Why Shepherds? Why are Shepherds the group of people specially selected by God to be told the news of the arrival of Jesus. God could have sent his Angels out to knock on the doors of the ordinary people of Bethlehem - “bang bang bang! Wake up – and go down the street to the barn!”. The Angels could have sung glory in the highest heaven in the local taverns, or over the palace or temple in Jerusalem. But they didn’t.
God chose the Shepherds precisely because they were outcasts of their society. They lived on the edge of towns – they weren’t citizens like everyone else. They were rough and ready, and they probably stank from all those sheep, their overnight bonfires, and a lack of running water. Worse still, they didn’t obey all the religious laws – not least the law about not working on the Sabbath…because sheep still need looking after, even on a Sabbath. So, in religious terms, they were considered unclean and unholy. Society in general had done violence to them, by essentially excluding them. They were shut out. They were deemed ‘unclean’ – which is a kind of religious violence done to them.
You see? Violence surrounds the Christmas story.
Power is misused by the Roman conquerers, by the evil King Herod, and by society in general towards the Shepherds. Violence is all around – either threatened or real.
So what is God’s response to this violence? How does he seek to intervene in the violence that humanity does to itself – or in ‘man’s inhumanity to man’ as the old Book of Common Prayer has it?
If I was God, I think I would have been very tempted to use my almighty power to just sort them out! If I had sent my son into the world, to establish a new Kingdom, I would have sent him in on a cloud of fire, fully grown, riding a white charger, with all the armies of heaven surrounding him. I would have had him land on Caesar’s Palace in Rome, told him to string-up the Emperor from the nearest lamp-post, and jolly well take over. Show them what real power looks like. That’s what I might have done.

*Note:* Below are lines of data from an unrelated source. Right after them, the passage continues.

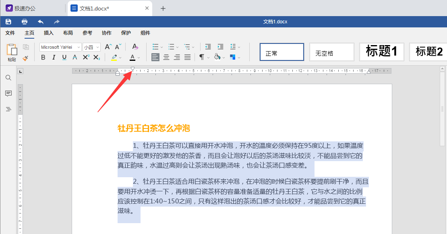Click the first-line indent marker on ruler
Image resolution: width=447 pixels, height=234 pixels.
pos(132,69)
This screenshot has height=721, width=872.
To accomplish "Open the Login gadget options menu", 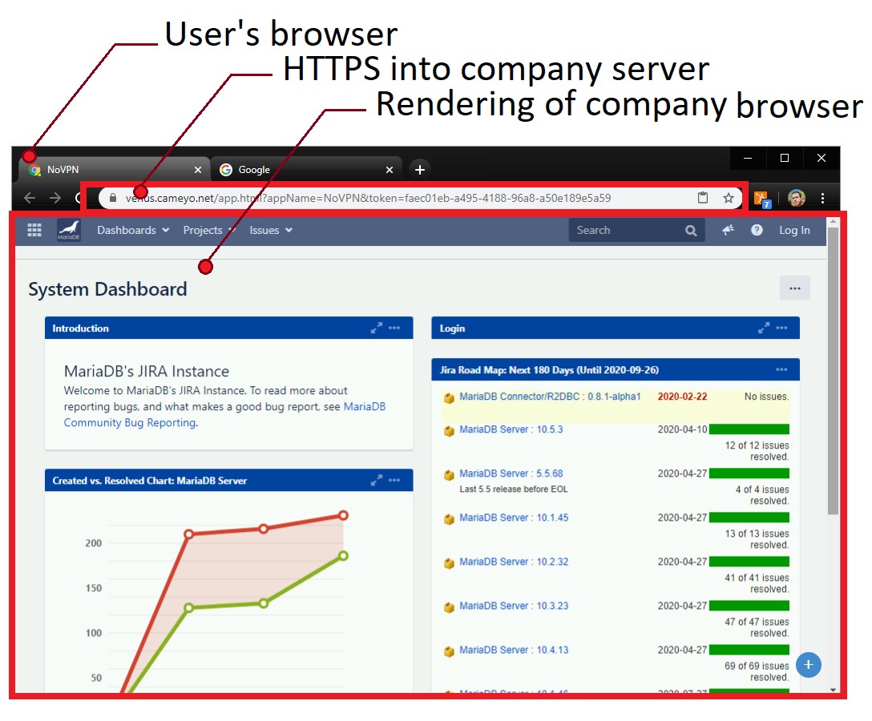I will (x=781, y=328).
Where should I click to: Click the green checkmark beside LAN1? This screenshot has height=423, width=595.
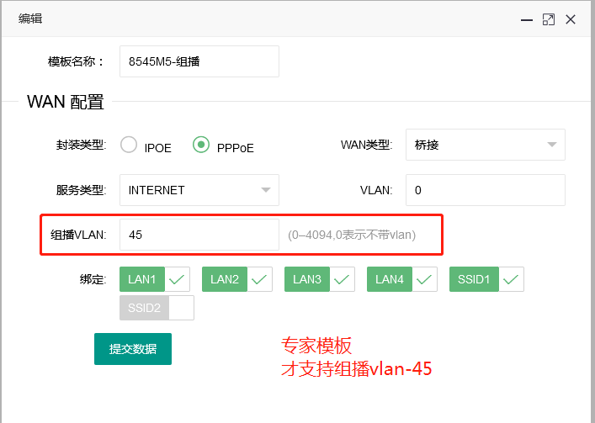click(x=178, y=279)
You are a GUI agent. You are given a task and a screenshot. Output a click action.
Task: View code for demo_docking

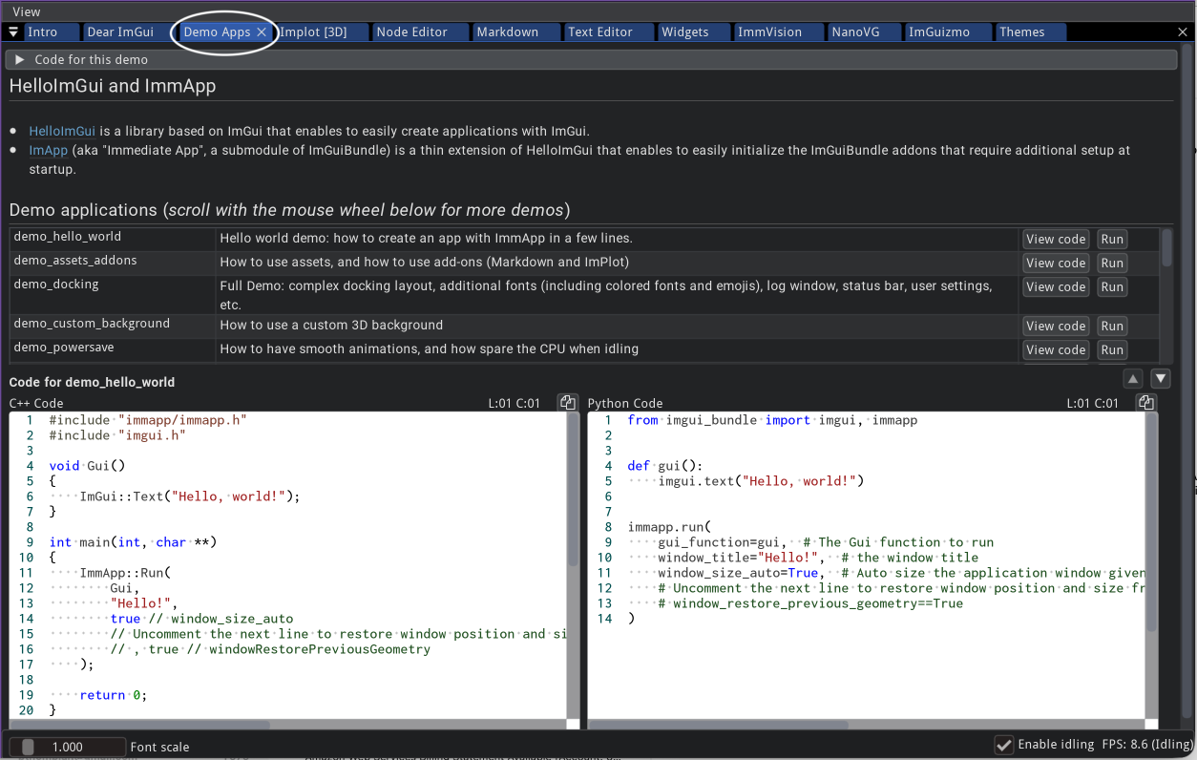[1055, 286]
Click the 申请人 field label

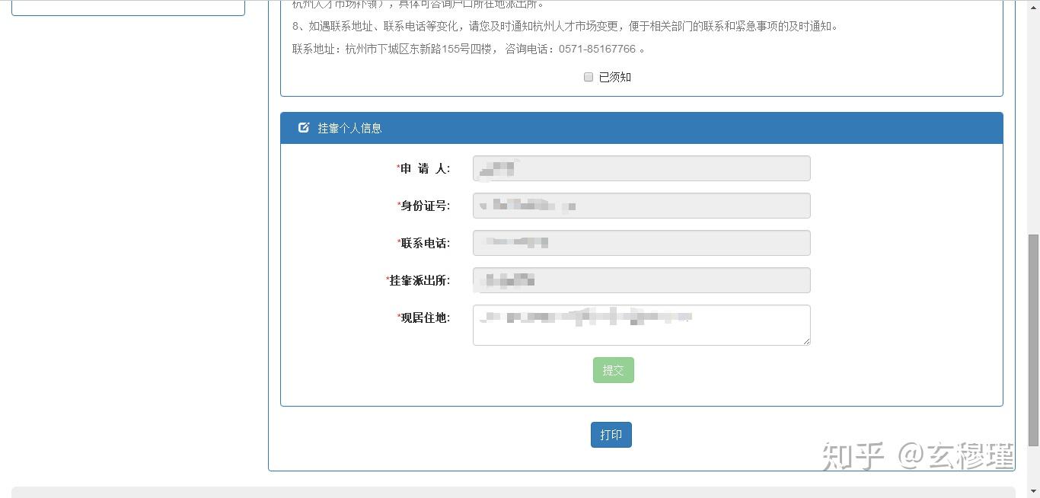click(x=423, y=168)
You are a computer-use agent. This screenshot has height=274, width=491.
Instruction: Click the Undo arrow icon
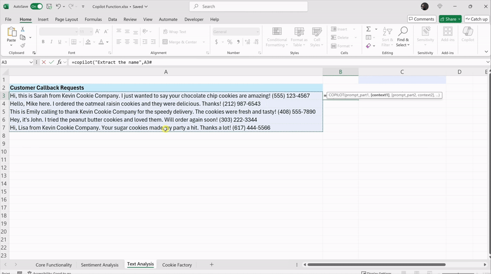pyautogui.click(x=58, y=7)
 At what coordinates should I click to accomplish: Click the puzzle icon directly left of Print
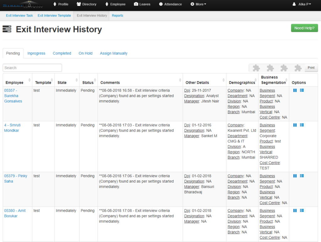(298, 68)
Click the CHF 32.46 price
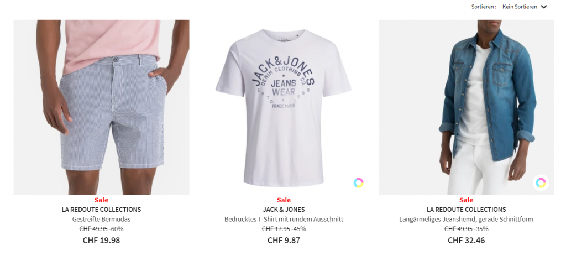This screenshot has height=261, width=566. point(466,240)
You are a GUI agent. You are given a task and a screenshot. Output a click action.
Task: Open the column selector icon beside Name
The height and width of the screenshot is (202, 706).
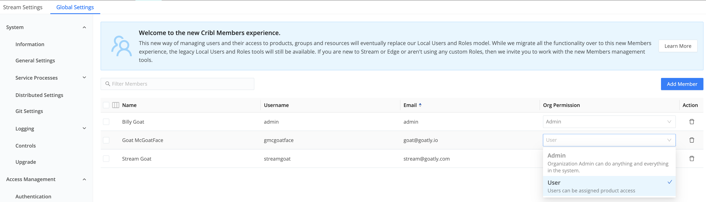click(116, 105)
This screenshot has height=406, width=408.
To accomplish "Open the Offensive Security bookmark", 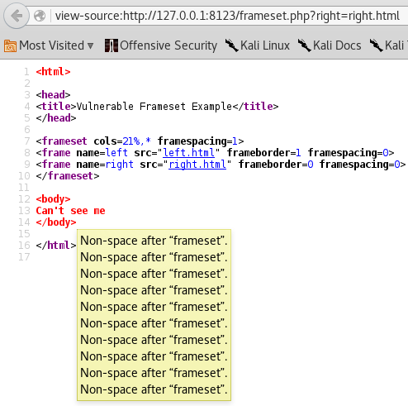I will (x=161, y=45).

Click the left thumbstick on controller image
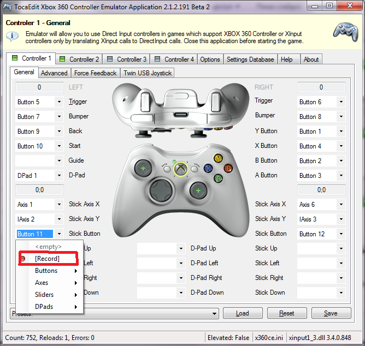pos(143,169)
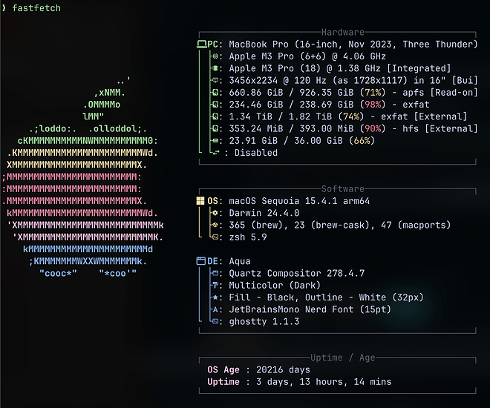Click the Hardware section header
The width and height of the screenshot is (490, 408).
click(x=342, y=33)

But I am not God. God knows that the answer to violence is not more violence. No. God’s answer to the violence of human beings is to send his Son into the world in the most fragile, dependent, UN-powerful form possible…a new born baby. And not just a baby – completely dependent on his parents for everything – but a baby born in the most humble of circumstances imaginable. Not a palace. Not even a house. A barn. A stable. An animal’s food trough.
The answer to violence is not more violence. To quote the great Mahatma Ghandi – “an eye for an eye leaves the whole world blind”. SDAS know this. The answer to the violence found in some homes is not more violence in return. It is, first, the gift of shelter and safety – escape, just as Mary and Joseph had to do. And then it is the gifts of love, compassion and care.
The answer to violence in the world today is not more violence – it should be bridge-building, understanding, mutual respect and tolerance. The answer to the violence of terrorism all across the world is not more violence in return – it should be the seeking of understanding, and the addressing of the kinds of basic injustice which drives terrorists to do desperate things. Education, social justice, the fair and equitable sharing of the wealth of our planet – these are the things that will overcome the violence. If only we would give them a chance.
The babe of Bethlehem teaches us by his gentle presence in the midst of the violence of his time that there is another way. And for that simple, profound lesson, we should surely say with all the angels of Heaven, “Glory to God in the Highest, and peace to his people on earth!”.